* EXERCISE BRIEF *
For this exercise, restate word for word only the lines from the one containing "897x719 pixels." through the last line below. Pictures do not get copied.

Collected data entries
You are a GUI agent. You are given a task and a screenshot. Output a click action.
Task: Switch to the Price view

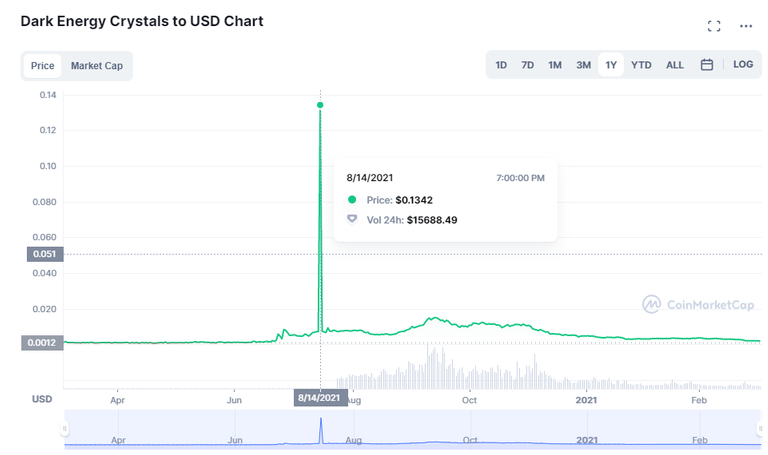pos(42,66)
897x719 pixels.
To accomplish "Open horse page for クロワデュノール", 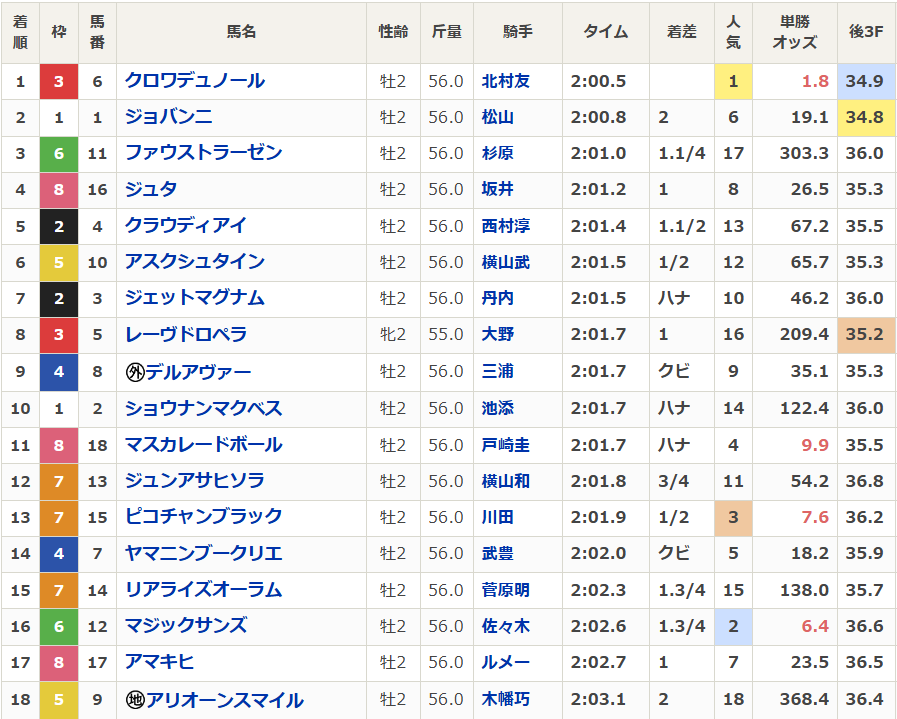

* REPLY *
897x719 pixels.
To accomplish "Open horse page for クロワデュノール", 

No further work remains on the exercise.